À une époque où les systèmes de santé du monde entier font face à des défis sans précédent, la direction de l’autorité sanitaire de la Nouvelle-Écosse lance un appel audacieux à la transformation technologique. Paula Bond, PDG intérimaire de Santé Nouvelle-Écosse, a identifié l’intelligence artificielle comme un élément essentiel pour résoudre la crise de santé de la province, particulièrement la pénurie inquiétante de médecins et les inefficacités des services d’urgence.
“Nous sommes à un carrefour où les approches traditionnelles seules ne peuvent pas résoudre nos problèmes de prestation de soins de santé,” a déclaré Bond lors d’une récente allocution aux responsables provinciaux de la santé. “L’intelligence artificielle offre des solutions qui pourraient fondamentalement changer notre façon de planifier les ressources, de prévoir les besoins des patients et de gérer nos services d’urgence surchargés.”
La situation des soins de santé en Nouvelle-Écosse a atteint des niveaux préoccupants, avec environ 130 000 résidents n’ayant pas accès à un médecin de famille selon le registre provincial des besoins en médecine familiale. Les services d’urgence fonctionnent régulièrement au-delà de leur capacité, avec des temps d’attente à l’Infirmerie d’Halifax dépassant fréquemment les normes nationales.
La vision de Bond va au-delà de la simple automatisation. Elle envisage des systèmes d’IA qui pourraient analyser les modèles de flux de patients, prédire les périodes de pointe et optimiser l’allocation du personnel dans l’ensemble du réseau d’établissements de santé de la province. “Lorsqu’elles sont correctement mises en œuvre, ces technologies pourraient réduire jusqu’à 30 % la charge administrative des professionnels de la santé, leur permettant de se concentrer sur ce qu’ils font le mieux : fournir des soins aux patients,” a-t-elle expliqué.
Les experts en technologie de la santé soutiennent largement cette orientation. Dr. Michael Thompson, spécialiste de la santé numérique à l’Université Dalhousie, note que “l’implantation de l’IA dans les soins de santé ne concerne pas seulement l’efficacité, mais aussi la création d’environnements de soins plus humains où patients et prestataires connaissent moins de frustration et de meilleurs résultats.”
Cette proposition s’inscrit dans le cadre d’une initiative de transformation numérique plus large du système de santé de la Nouvelle-Écosse, qui comprend la mise à jour des dossiers de santé électroniques et l’expansion des options de soins virtuels. Bond a indiqué que les premiers projets d’IA se concentreraient sur des applications non cliniques comme la planification des ressources et la gestion du flux de patients avant de potentiellement s’étendre aux outils d’aide au diagnostic.
Les critiques soulèvent toutefois d’importantes préoccupations concernant la confidentialité, les biais algorithmiques et l’investissement substantiel requis. Susan Richards, défenseure des soins de santé, se demande si “les millions nécessaires pour l’implantation de l’IA ne seraient pas mieux dirigés vers des initiatives d’embauche immédiates et des primes de rétention pour les médecins ruraux.”
L’Association médicale de la Nouvelle-Écosse a exprimé un optimisme prudent, son président, Dr.
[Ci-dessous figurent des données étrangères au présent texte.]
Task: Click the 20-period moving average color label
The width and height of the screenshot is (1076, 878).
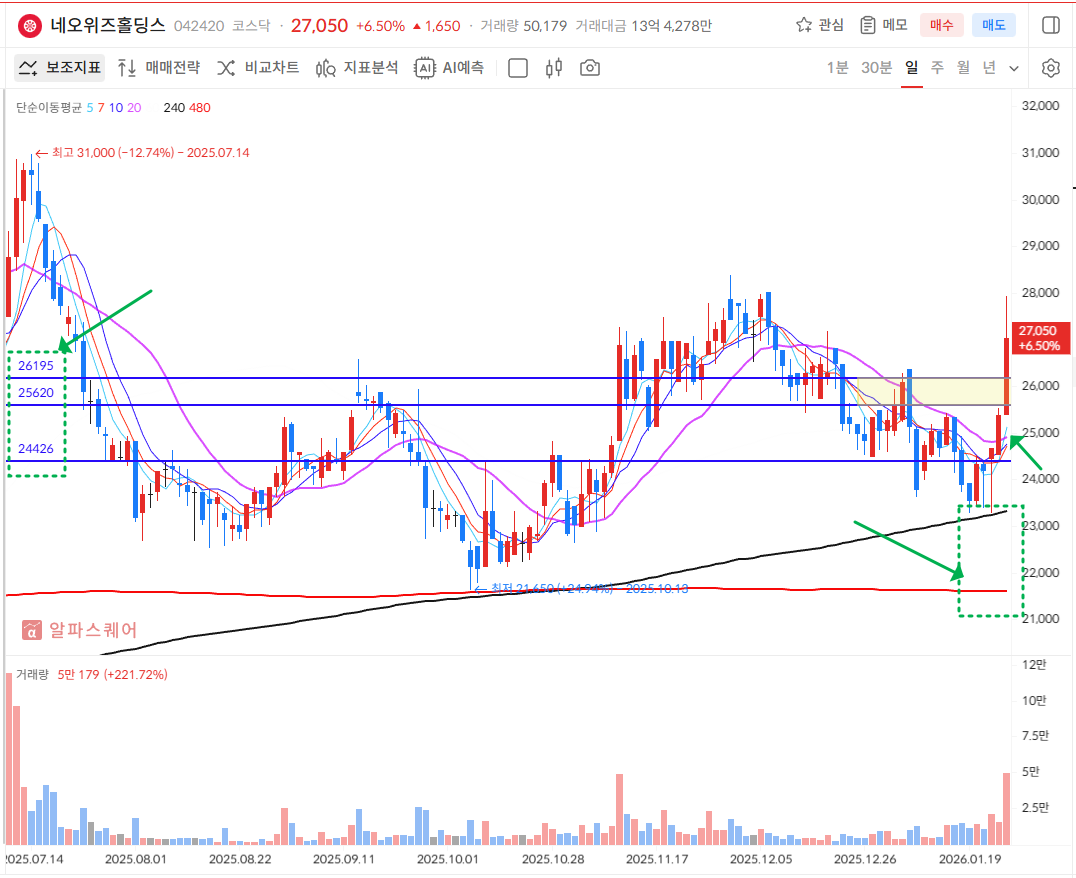Action: coord(134,107)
James Morgan, déclarant que “la technologie doit servir de complément, et non de remplacement, pour aborder les problèmes fondamentaux du système de santé comme la rémunération, l’équilibre travail-vie personnelle et la surcharge administrative des médecins.”
Bond a demandé une proposition complète à l’équipe de santé numérique de la province, avec des programmes pilotes initiaux potentiellement lancés au cours du prochain exercice financier. L’autorité sanitaire estime que la mise en œuvre complète pourrait nécessiter un investissement initial de 15 à 20 millions de dollars, mais pourrait faire économiser au système 30 à 40 millions de dollars par an dans les trois ans.
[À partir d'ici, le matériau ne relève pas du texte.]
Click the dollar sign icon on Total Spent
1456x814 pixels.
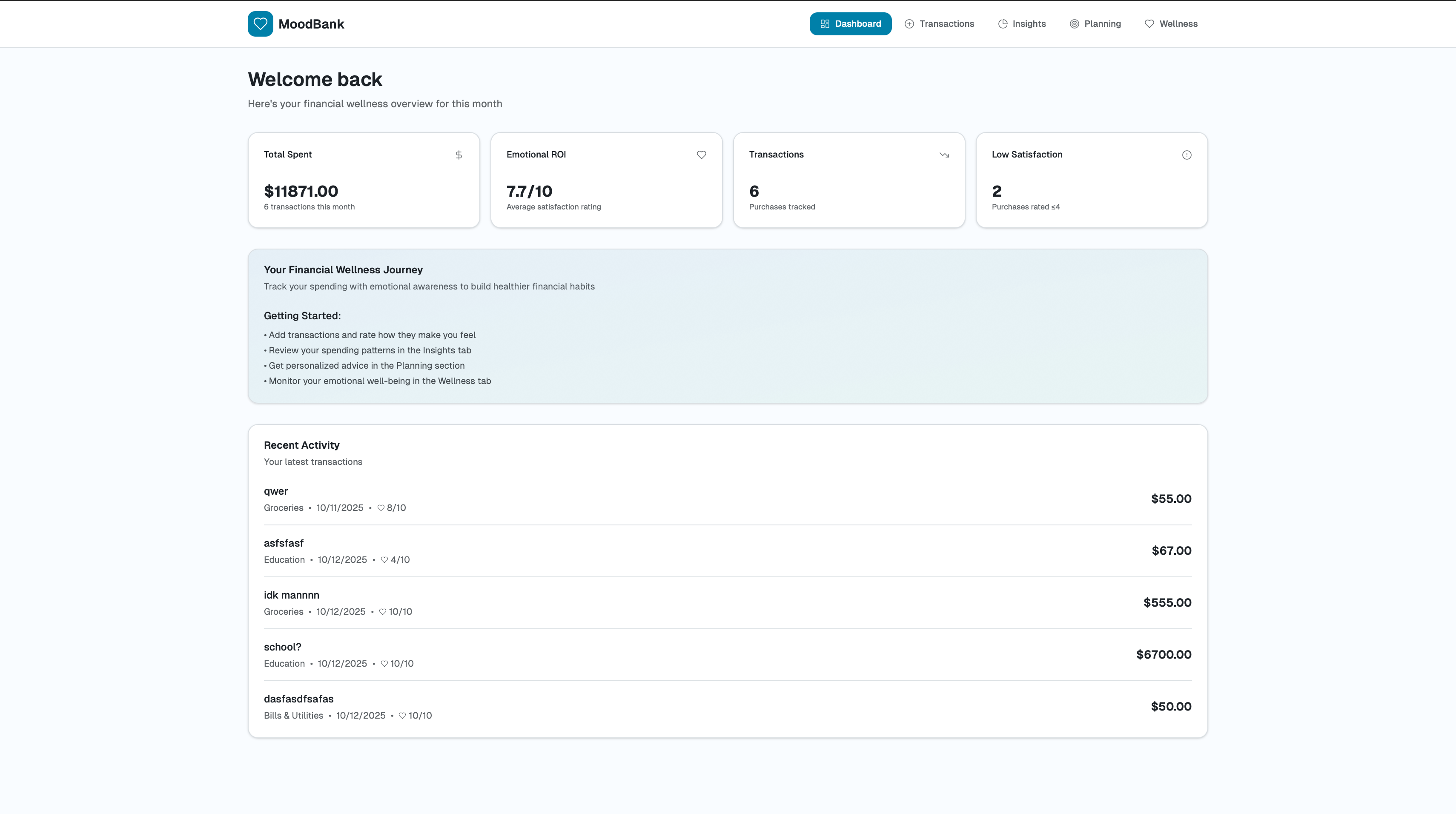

Alors que la Nouvelle-Écosse contemple ce virage technologique dans la prestation des soins de santé, la question fondamentale demeure : l’intelligence artificielle peut-elle vraiment aider à résoudre une crise de santé qui se prépare depuis des décennies, ou représente-t-elle une distraction technologique face aux défis structurels plus profonds du système?